Così Roberto Saviano replica all’ex sindaco di Salerno che lo aveva criticato in un’intervista al settimanale. De Luca aveva dichiarato: «Io credo che Saviano abbia grandi meriti ma un grande limite: sta innamorandosi della sua immagine. In qualche momento sembra che abbia bisogno di inventarsela, la camorra, anche dove non c’è, altrimenti rimane disoccupato». «Non voglio soffermarmi a spiegare a De Luca cosa significa vivere sotto scorta», scrive oggi l’autore di Gomorra sul suo blog.

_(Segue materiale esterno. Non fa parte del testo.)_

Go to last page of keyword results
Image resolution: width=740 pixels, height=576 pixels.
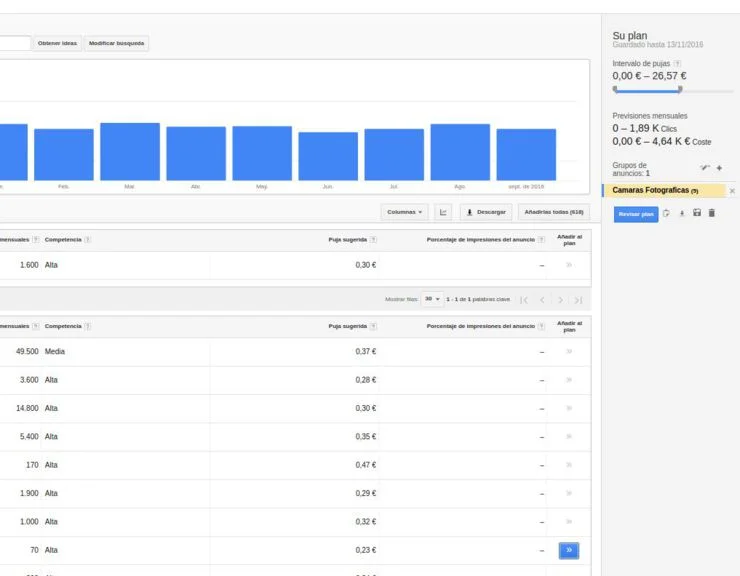click(x=577, y=299)
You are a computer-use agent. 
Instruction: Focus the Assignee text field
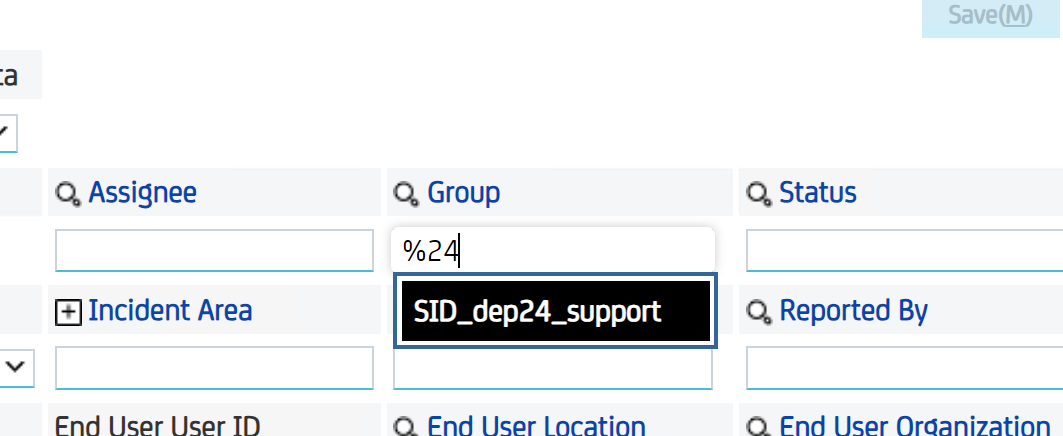[x=214, y=251]
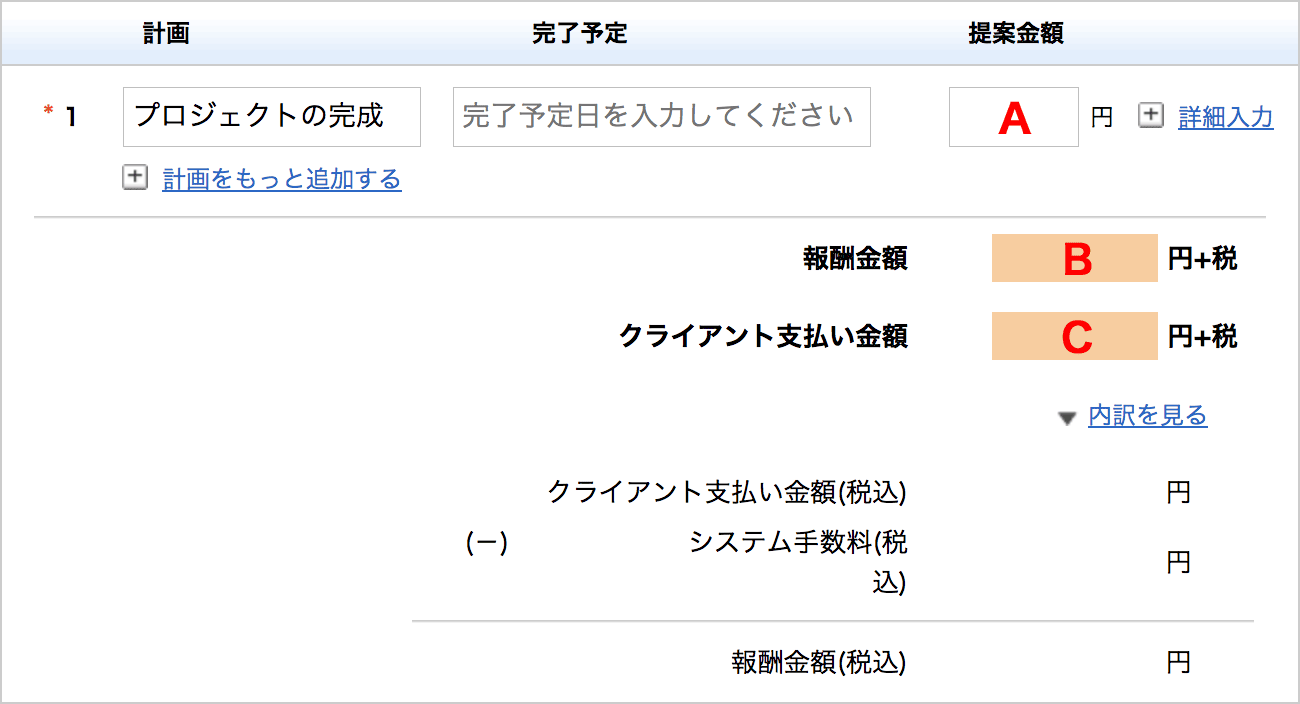Screen dimensions: 1300x704
Task: Expand breakdown using the triangle arrow
Action: (x=1067, y=418)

«Mi limito a ricordargli che la camorra sta attanagliando la Campania, che Mafia Capitale ha scoperchiato un sistema che altrove avrebbe già fatto saltare l’intera classe dirigente del paese, che ci sono interi quartieri di Napoli che fanno da sfondo a racconti tratti dalle pagine delle inchieste in cui sono riportate le conversazioni raccolte con le intercettazioni telefoniche, non certo uscite dalla penna di un cinico scrittore di noir.

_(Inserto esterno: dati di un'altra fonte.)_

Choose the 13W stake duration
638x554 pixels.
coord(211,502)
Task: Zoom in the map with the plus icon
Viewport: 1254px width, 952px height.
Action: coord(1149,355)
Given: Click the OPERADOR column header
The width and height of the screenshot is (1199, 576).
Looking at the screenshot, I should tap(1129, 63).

Anche le minacce di morte che ho ricevuto – dice ancora Saviano – sono scritte nero su bianco nella sentenza che ha condannato per mafia l’avvocato Michele Santonastaso e assolto i due boss di cui era difensore. Come è emerso dalla sentenza, contro me e altri fu lanciata una vera e propria chiamata alle armi».

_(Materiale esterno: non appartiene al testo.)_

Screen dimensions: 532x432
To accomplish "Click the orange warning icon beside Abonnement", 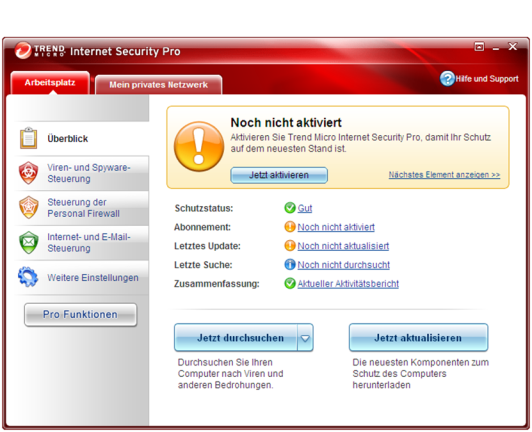I will click(290, 227).
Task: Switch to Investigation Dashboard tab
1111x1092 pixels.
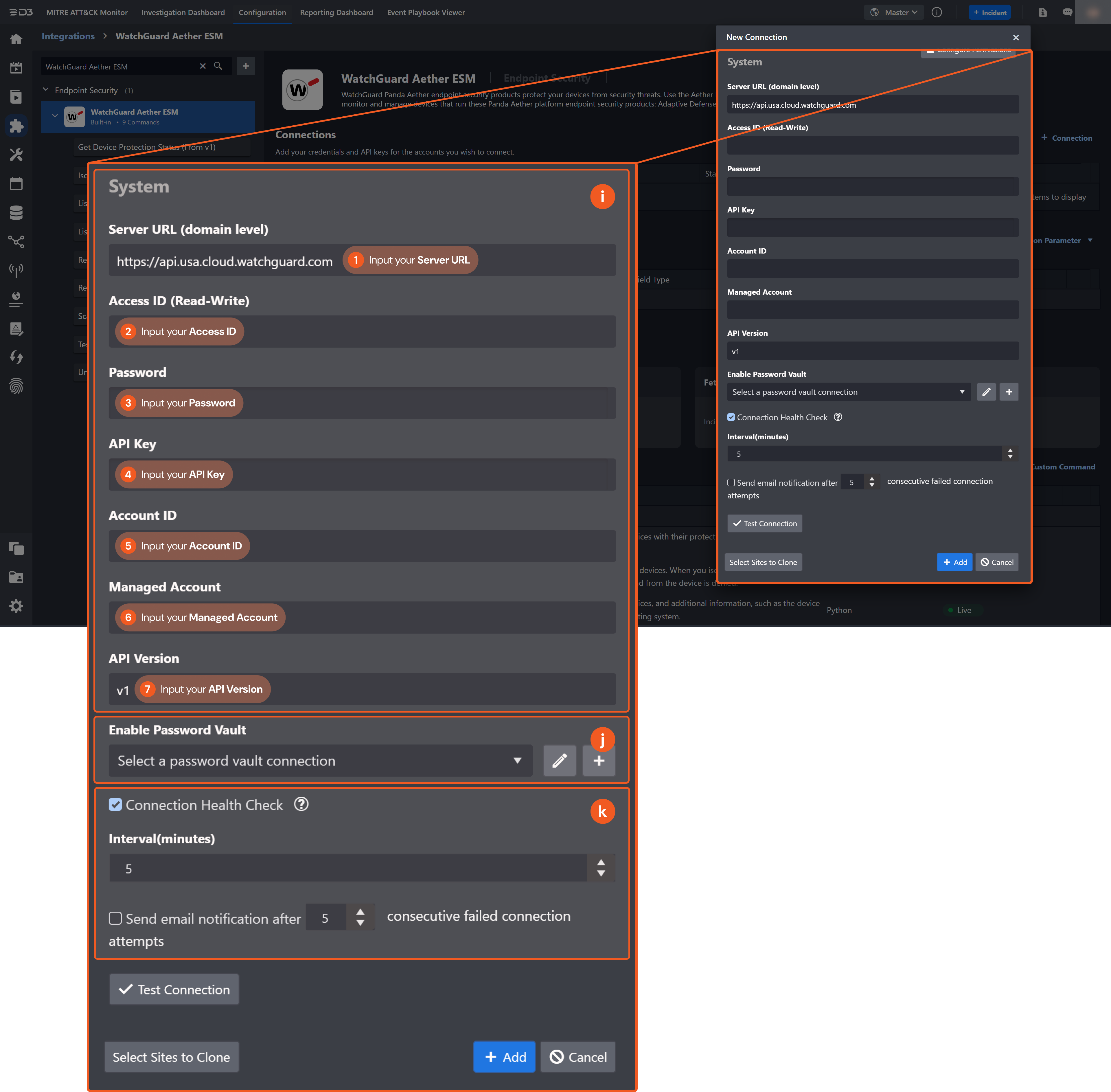Action: tap(183, 12)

Saviano ha concluso: «E poi mi spiace leggere nell’intervista a De Luca che un governatore invoca un “atto di rottura” per legittimare una breccia che lo salverebbe dall’applicazione della legge Severino. Un vero atto di rottura sarebbe stato lasciare fuori dalle liste i pregiudicati e pretendere dal governo di riportare la criminalità organizzata ai primi posti dell’agenda nazionale».

Sullo stesso tema e anche su quello della lista degli “impresentabili”, è intervenuto anche il senatore del Pd, Miguel Gotor: «Dopo gli scomposti attacchi alla presidente della commissione Antimafia Rosy Bindi dei giorni scorsi, le parole di Vincenzo De Luca, ancora una volta, suonano stonate e inopportune. Ora se la prende con lo scrittore Roberto Saviano e la sua coraggiosa azione di denuncia di Gomorra, utilizzando lo stile e gli argomenti propri dei “cosentiniani” che purtroppo sono stati determinanti nella sua elezione.

Piuttosto che sostenere che “Saviano si inventa la Camorra, anche dove non c’è, per non rimanere disoccupato”, sarebbe bene che il nuovo governatore della Campania rispettasse la legge Severino dimostrando con i fatti e non con le chiacchiere la necessità di tutelare un sacrosanto principio di legalità».